** GIVEN INFORMATION follows **
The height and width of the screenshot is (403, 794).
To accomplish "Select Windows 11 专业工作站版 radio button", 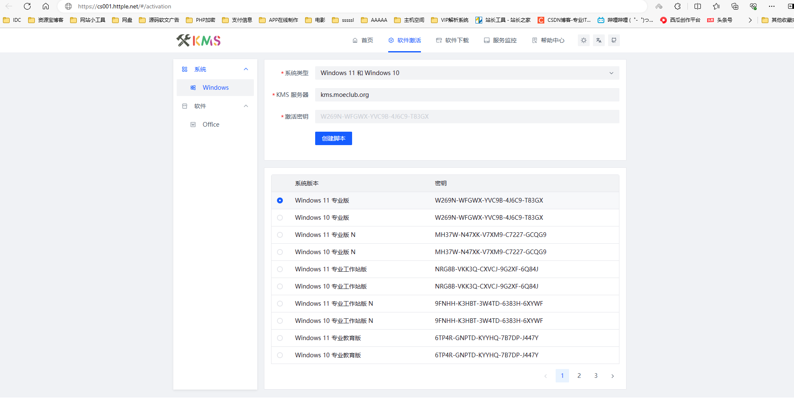I will (280, 269).
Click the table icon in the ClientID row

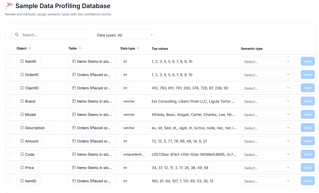tap(74, 88)
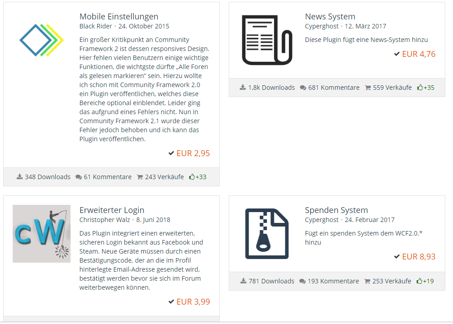Viewport: 453px width, 324px height.
Task: Click download icon next to 348 Downloads
Action: 19,177

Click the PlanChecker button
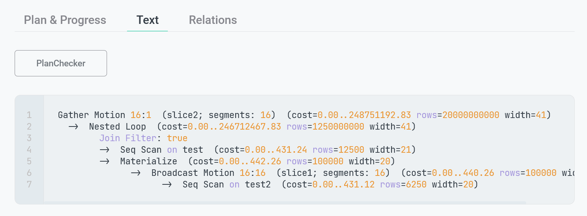coord(61,63)
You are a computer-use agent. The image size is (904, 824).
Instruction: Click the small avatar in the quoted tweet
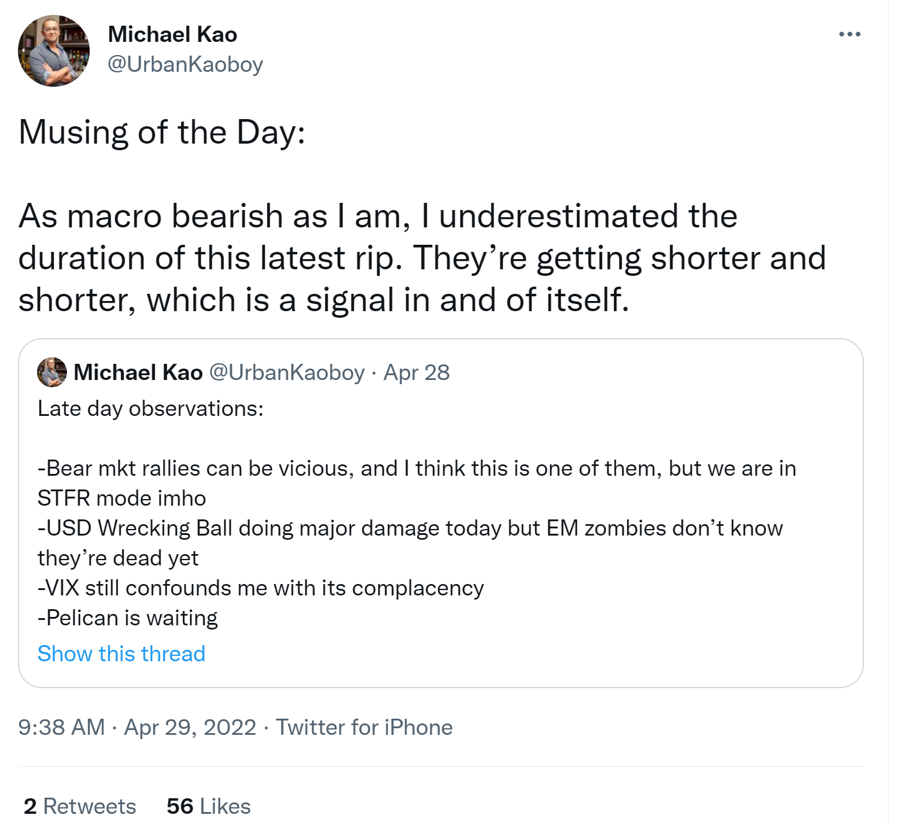(x=52, y=372)
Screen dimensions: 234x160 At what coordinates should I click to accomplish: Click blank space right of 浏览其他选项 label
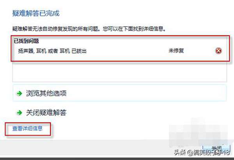[x=146, y=93]
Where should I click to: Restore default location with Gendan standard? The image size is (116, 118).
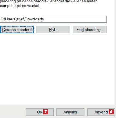(x=17, y=30)
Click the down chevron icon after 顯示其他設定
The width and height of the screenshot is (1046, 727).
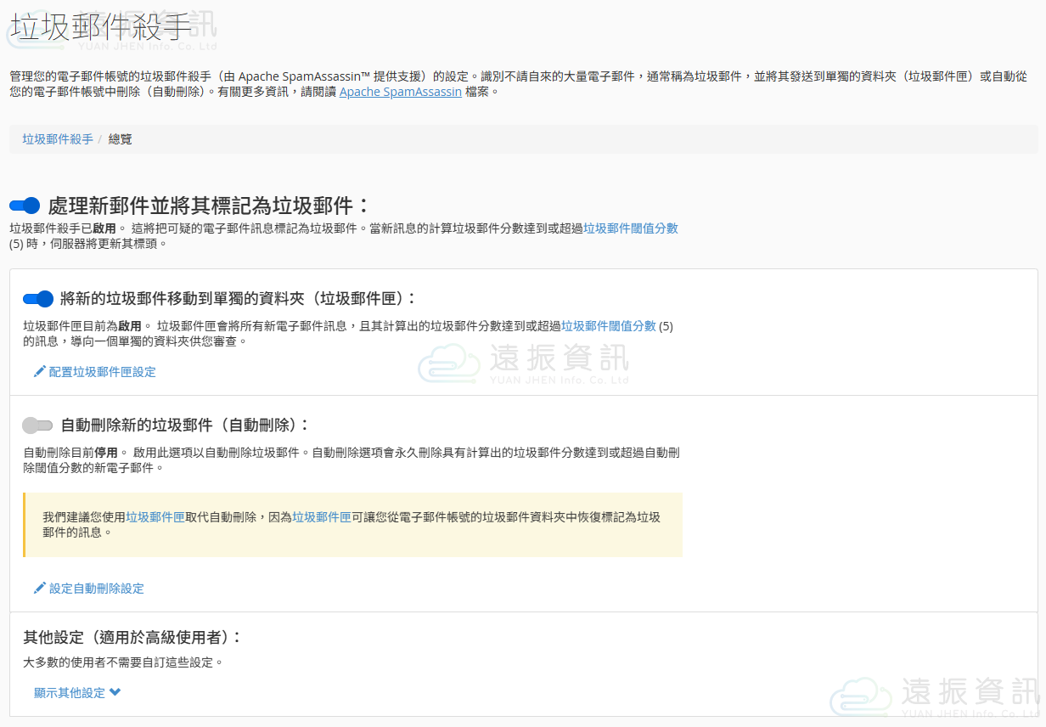[x=115, y=692]
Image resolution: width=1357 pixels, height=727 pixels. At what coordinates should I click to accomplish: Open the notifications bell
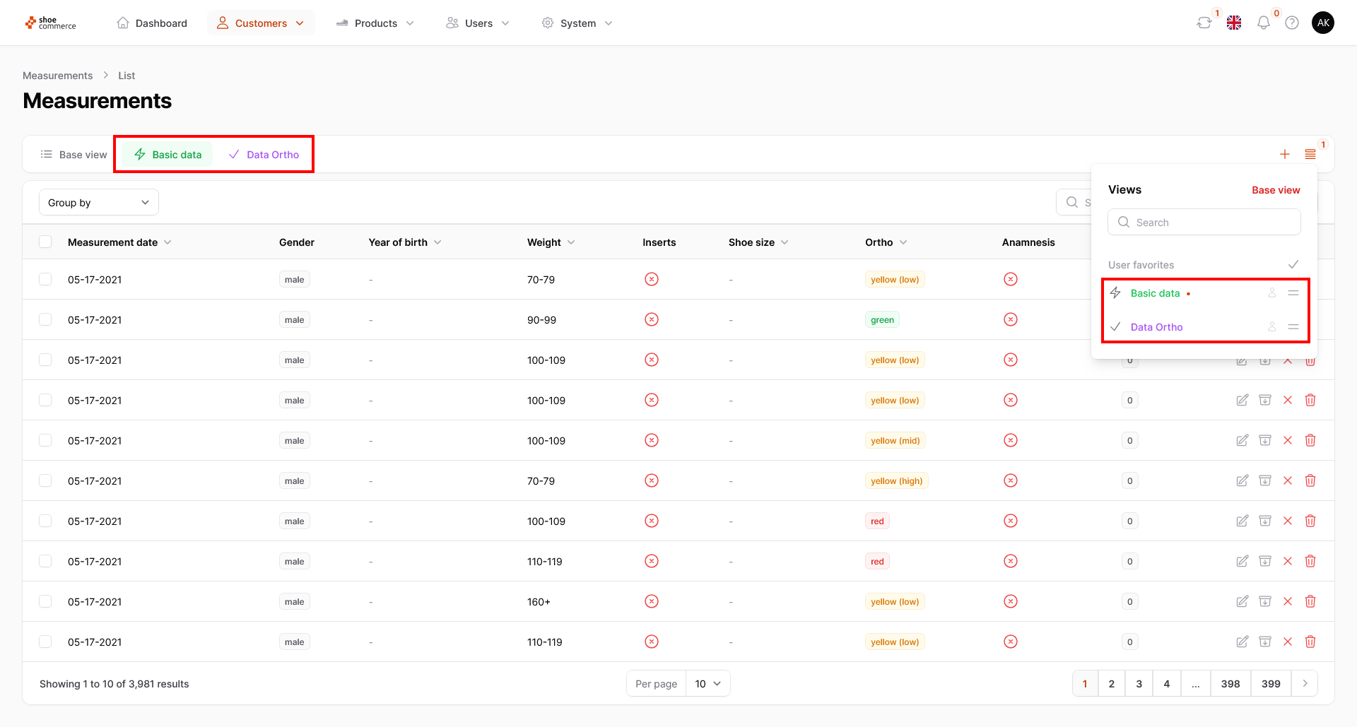click(1263, 23)
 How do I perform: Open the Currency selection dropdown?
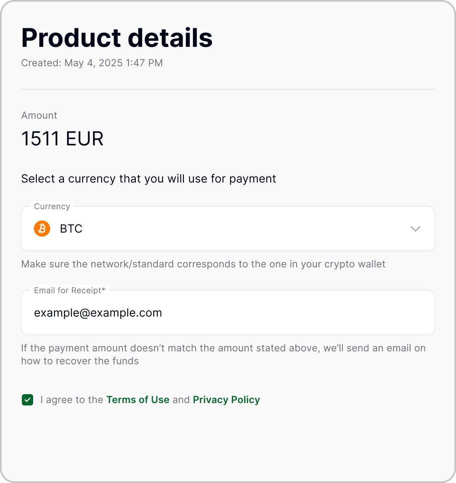point(228,229)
** End of GIVEN INFORMATION **
#### PROBLEM TO WORK ON
Transcribe the lines that run from the line bearing "Image resolution: width=1357" through the last line of the data. Keep the wording exact and leave out every picture.

#### REPLY
Image resolution: width=1357 pixels, height=727 pixels. At what coordinates should I click to accomplish: Open the notifications bell
click(1263, 23)
 How do I perform: Open the Currency selection dropdown?
point(228,229)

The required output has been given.